House gives initial nod to school anti-discrimination bill

May 8, 2019

CONCORD, N.H. (AP) — The New Hampshire House gave preliminary approval Wednesday to a bill aimed at better protecting students from discrimination.

The bill would prohibit discrimination against students in public schools based on age, sex, gender identity, sexual orientation, race, color, marital status, familial status, disability, religion or national origin. Supporters said there is a gap in existing law when it comes to students because while federal anti-discrimination laws apply in schools, the state’s new civil rights unit in the attorney general’s office does not have jurisdiction over such matters.

Rep. Tamara Le, D-North Hampton, said given how much time children spend in school, it’s essential for them to feel safe and connected.

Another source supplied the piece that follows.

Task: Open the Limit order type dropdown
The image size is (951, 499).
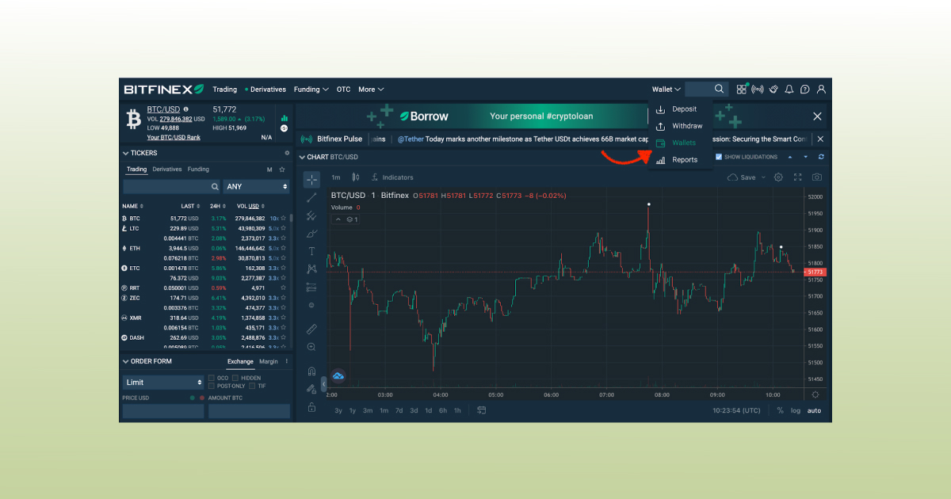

“The state provides robust protection for employees, but there is an even greater need to provide such protections for students,” she said.

The bill, which was sent to the House Finance Committee, passed the state Senate in March. It was recommended by the Governor’s Advisory Council on Diversity and Inclusion, which was created in 2017 following the near hanging of a biracial boy in Claremont and other racist acts.

Opponents argued unsuccessfully to create a commission to further study the issue. They said they supported the legislation’s goals, but that it raised too many questions, including whether it would apply to students discriminating against peers, and how it might affect school athletic programs.

“This is an important issue and important legislation, but let’s not just pass legislation so we can congratulate ourselves. Let’s not make this a lawyer employment act,” said Rep. Glenn Cordelli, R-Tuftonburo. “Let’s not saddle our school districts with fruitless lawsuits and related costs. Let’s take the time to study the issues and get this right.”

Supporters countered that the issue has been well studied and that the bill was drafted with input from the attorney general’s office. Every other state in the Northeast already has a similar law, they said.


This story has been corrected to show the bill was sent to the judiciary committee, not finance committee.